He was interrupted by an exaggerated cry from the lady last mentioned,
who, happening to glance down at her watch, had stopped short at the
cabin-hatch in great dismay.

Now she turned back to Varney crying: "Oh! oh! Mr. Varney, it's _twenty
minutes to four_! I must fly to my Culture _this instant_!"

At that, for Varney, the little party lost the last traces of its false
good-fellowship and stood out for what it was. Mrs. Marne's hurried
departure slightly dislocated his carefully-laid plans; it was evident
that her brother had no intention of going with her. Over her
unconscious head, his eye caught Peter's in a faint sweep which
indicated the little candidate.

"Oh--must you, Mrs. Marne?" said Varney, with civil regret.

"I _must_! I wish--oh, how I wish!--that culture had never been
invented. The world lasted a long time without it, I'm sure. I detest to
eat and run, yet what else can possibly be done by the author of
'_Ideals of Immanuel Kant_'?"

"It is too bad," said Varney, "but if duty really calls, I suppose there
is nothing for it but to have your boat ready at once."

"I ought to go, too," said Mary.

A chorus of protests annihilated the thought. Mrs. Marne declared that
she would never, no, never, forgive herself if she broke up so
delightful a party. It was unanimously decided that the other guests
were to remain long enough to be shown something of the yacht. Mention
of a little spin down the river was once more casually thrown out.

Events moved swiftly. The gig was manned, waiting. Varney under cover of
issuing orders, found opportunity to say a hurried word to Peter. Mrs.
Marne approached Mary, who was discussing yachts with Hare, to make
adieu. Suddenly the large face of Maginnis loomed over her shoulder.

"Good-bye, Miss Carstairs--you'll excuse me, won't you?" said he,
briefly. "I--I thought perhaps I'd just walk in with Mrs. Marne."

Mary repressed an inclination to smile. "Certainly, Mr. Maginnis.
Good-bye.

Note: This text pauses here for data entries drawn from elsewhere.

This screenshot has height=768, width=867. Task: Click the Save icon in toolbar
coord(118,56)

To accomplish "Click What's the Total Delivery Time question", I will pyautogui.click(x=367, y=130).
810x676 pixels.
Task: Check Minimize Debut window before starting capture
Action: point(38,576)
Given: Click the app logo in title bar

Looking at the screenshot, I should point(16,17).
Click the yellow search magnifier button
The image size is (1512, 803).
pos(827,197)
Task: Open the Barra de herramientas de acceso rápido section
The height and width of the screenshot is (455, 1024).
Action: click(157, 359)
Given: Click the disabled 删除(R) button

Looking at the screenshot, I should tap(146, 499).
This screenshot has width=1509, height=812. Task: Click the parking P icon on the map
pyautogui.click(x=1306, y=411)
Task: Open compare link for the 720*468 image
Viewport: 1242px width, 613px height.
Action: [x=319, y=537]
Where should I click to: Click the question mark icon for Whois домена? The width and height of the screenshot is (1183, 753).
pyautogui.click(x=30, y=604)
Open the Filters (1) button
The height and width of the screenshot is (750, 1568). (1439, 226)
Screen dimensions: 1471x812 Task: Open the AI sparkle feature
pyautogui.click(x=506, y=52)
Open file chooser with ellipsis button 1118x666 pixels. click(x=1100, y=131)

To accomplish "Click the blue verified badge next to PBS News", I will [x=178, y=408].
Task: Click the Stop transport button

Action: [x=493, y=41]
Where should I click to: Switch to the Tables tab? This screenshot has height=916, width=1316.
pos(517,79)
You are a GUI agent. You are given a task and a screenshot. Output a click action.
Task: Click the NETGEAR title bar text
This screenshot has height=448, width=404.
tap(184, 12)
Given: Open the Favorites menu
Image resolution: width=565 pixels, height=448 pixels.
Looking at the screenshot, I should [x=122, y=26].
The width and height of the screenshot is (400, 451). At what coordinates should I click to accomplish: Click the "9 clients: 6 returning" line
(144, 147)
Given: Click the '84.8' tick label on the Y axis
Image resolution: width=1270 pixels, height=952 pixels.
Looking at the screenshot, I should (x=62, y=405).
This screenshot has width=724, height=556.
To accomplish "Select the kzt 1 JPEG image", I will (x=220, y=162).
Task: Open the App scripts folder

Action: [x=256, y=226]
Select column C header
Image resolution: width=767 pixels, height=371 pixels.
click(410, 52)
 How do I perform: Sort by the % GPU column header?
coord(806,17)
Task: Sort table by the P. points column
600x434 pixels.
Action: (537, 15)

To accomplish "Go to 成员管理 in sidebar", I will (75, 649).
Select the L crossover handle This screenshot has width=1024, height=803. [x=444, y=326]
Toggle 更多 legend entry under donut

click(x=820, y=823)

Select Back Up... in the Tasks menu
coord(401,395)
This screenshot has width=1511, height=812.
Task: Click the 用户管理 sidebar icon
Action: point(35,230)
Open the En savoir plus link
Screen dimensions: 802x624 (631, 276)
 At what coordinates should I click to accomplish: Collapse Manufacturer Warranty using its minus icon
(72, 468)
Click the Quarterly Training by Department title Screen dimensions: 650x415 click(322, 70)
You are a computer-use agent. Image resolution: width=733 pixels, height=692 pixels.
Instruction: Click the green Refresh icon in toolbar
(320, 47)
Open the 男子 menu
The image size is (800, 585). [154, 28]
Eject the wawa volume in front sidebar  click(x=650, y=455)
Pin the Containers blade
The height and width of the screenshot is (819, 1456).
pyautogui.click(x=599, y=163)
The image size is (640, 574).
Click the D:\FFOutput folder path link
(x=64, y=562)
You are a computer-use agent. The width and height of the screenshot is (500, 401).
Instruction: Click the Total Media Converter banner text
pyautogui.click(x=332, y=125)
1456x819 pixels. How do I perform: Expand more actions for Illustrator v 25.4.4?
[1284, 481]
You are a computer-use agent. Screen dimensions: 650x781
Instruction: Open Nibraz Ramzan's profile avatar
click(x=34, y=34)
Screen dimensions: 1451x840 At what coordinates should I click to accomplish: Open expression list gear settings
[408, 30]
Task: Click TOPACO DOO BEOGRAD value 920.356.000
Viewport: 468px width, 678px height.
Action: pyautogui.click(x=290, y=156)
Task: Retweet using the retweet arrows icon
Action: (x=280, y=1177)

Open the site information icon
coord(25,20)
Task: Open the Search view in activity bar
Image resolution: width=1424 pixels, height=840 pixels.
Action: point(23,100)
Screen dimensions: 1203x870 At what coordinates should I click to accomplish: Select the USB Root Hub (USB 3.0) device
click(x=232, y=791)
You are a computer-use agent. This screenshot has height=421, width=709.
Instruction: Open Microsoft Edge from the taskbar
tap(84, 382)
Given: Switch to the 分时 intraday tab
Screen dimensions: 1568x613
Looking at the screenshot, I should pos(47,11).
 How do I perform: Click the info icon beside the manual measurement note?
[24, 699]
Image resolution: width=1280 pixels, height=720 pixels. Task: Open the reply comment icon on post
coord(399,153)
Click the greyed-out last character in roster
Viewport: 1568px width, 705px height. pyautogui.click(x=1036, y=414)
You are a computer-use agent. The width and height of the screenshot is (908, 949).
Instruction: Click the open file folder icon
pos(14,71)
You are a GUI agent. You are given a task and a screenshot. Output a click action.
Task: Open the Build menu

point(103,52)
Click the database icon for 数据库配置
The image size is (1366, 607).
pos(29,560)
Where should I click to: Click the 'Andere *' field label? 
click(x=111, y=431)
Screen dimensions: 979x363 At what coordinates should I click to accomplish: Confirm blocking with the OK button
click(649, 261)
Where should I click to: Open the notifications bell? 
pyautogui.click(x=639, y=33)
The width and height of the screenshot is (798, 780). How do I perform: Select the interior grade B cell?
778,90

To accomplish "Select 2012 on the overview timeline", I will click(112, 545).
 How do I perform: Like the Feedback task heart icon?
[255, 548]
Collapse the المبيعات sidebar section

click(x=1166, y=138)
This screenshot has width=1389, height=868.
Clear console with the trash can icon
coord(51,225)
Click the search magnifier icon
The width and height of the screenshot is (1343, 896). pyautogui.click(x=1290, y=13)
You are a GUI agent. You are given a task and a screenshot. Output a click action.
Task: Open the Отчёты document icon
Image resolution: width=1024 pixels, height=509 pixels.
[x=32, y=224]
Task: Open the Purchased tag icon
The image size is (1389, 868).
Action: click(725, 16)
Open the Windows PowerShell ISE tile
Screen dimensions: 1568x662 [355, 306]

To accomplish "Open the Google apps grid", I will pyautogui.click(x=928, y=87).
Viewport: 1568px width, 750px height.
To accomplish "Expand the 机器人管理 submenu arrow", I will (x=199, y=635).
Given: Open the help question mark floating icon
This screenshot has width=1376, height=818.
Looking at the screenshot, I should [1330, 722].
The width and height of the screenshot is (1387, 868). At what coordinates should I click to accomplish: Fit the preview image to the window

I've enjoyed it a great, great deal." And to Pinkney Hare she
added: "You are going over the yacht with us, of course?"

Mrs. Marne embarked in a shower of farewells. Peter, however, loitered
at the head of the stairs, and the gig waited at the foot of them.
Varney stood at Miss Carstairs's elbow, cool, smiling, controlling the
situation with entire and easy mastery.

"It occurs to me, Miss Carstairs," he said, "that I should begin our
tour by showing you our sailing-master's wife, Mrs. Ferguson--decidedly
the cultured member of the ship's household. She reads Shakespeare. She
recites Browning. I dare say that she even sings a little Tennyson. You
would enjoy meeting her, I am sure. Will you step around the other side
for a moment?"

"How exceedingly interesting," murmured Hare, falling in beside them.
"Years ago, I used to read quite a bit of poetry myself."

The gig still waited at the foot of the stairs. Mrs. Marne, waving
upward last adieus to Mary and Varney, called: "Do hurry, Mr. Maginnis.
I'm outrageously late."

But Peter, who had more important matters than Kant on his mind at that
moment, answered in a low, hurried voice: "Don't be alarmed, Mrs.
Marne--but I _must_ see your brother at once about--a critical matter.
Oh, I say, Hare."

The candidate, now some distance up the deck with the others, stopped
and looked back.

"May I have a word with you, please?"

Hare turned, with only a polite show of reluctance to his host and Miss
Carstairs, and drew near. Politics interested him far more than the
staunchest ship that ever sailed.

Five minutes later when Varney, having launched Miss Carstairs and the
sailing-master's wife upon a strictly innocuous conversation, came
around the deck-house again, neither the candidate nor his sister was
anywhere to be seen. Peter--he who had engaged to accompany the
lady--stood alone on the sunny deck, staring off at the returning gig,
his great hands clenched in his coat-pockets. He met his friend with a
calm face.

"It's all over but the shouting," he said. "They've just landed. I told
Hare that there was a plot on against your life--which is very likely
true by the way--said he and I must have a conference at once without
alarming Miss Carstairs. I had to draw it pretty strong, you can bet, to
make him go without telling her good-bye."

"You've got the letters," said Varney hurriedly. "Go to see Mrs.
Carstairs the first thing--make the explanations. Call up Uncle Elbert
and tell him six-thirty for the carriage at the dock. Be sure to explain
to Hare and Mrs. Marne at once--prearranged visit to her father, kept
quiet for--any good reason."

"Of course," said Peter. "Well, I must hurry along. I promised to
overtake them in the woods. Oh, the lies I've told in this ten minutes!"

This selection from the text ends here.